BACKLASH OVER WHALE COULD MARK SEA CHANGE IN ATTITUDE
I’m glad to see the tide might be turning in Japan when it comes to the county’s attitude towards whales.
One of the country’s museums has had to withdraw an award it gave for a picture of a man standing on a beached whale, his fist pumping in celebration at having caught the mammal.
The backlash could be marking a sea change in the attitude of a country that, until as recently as 1982, was hunting whales for food – and which still hunts them annually for ‘research’ purposes, whatever that means.
When The News reported on dozens of dead starfish being washed up on Southsea’s beaches, the story was full of comments about how sad a sight it was.

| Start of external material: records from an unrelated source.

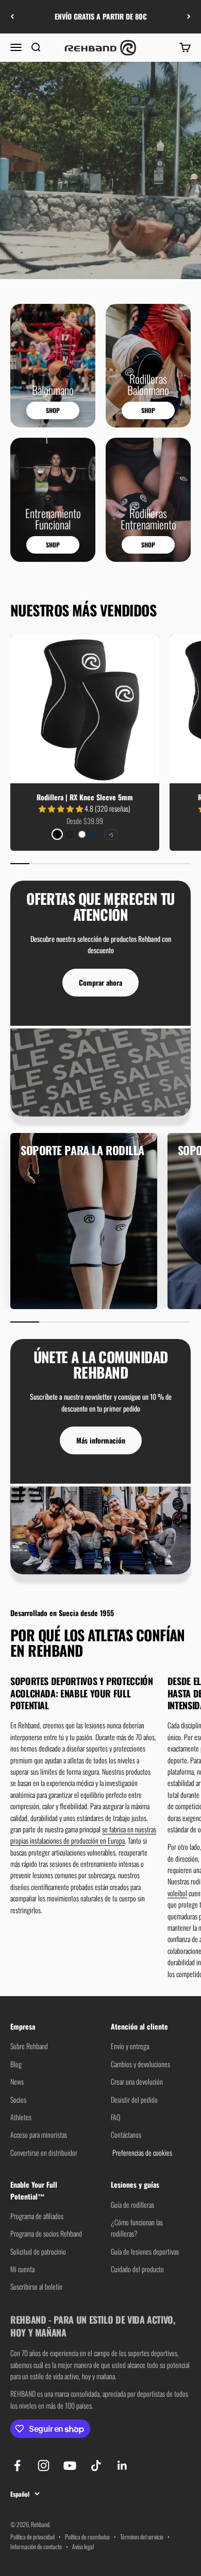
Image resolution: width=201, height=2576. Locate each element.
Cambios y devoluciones (140, 2063)
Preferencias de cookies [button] (141, 2152)
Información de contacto (36, 2546)
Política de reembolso (87, 2536)
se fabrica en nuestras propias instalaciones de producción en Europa (83, 1835)
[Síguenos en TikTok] (96, 2465)
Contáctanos (126, 2134)
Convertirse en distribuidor (43, 2152)
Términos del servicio (141, 2536)
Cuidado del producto (137, 2268)
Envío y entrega (130, 2045)
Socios (18, 2099)
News (17, 2081)
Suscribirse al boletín (36, 2286)
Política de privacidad (32, 2536)
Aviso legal (83, 2546)
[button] (62, 808)
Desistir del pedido (134, 2099)
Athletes (20, 2116)
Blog (16, 2063)
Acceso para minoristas (38, 2134)
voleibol (177, 1892)
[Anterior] (12, 16)
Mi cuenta (22, 2268)
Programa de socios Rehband (46, 2233)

Well imagine how we’d feel if it was a whale.
DAFFODILS MARK TIME TO THROW OFF THOSE WINTER COBWEBS
This year the Easter weekend is also clock weekend, so not only do we have the spring to look forward to, finally, but we also have an extra day to get over the horror of having to lose an hour’s sleep.
I’m not sure what difference the clocks going forward makes to my life – I’ve only ever known the GMT/BST year – but I do know that I, like many people, am solar-powered.
For example, since the sun’s started shining a bit more I’ve started on the spring cleaning, finally washed my car, got on top of my paperwork and generally become a regular human being again.
For me, daffodils mark the time of year when I can open my windows, take a deep breath and throw off the winter cobwebs.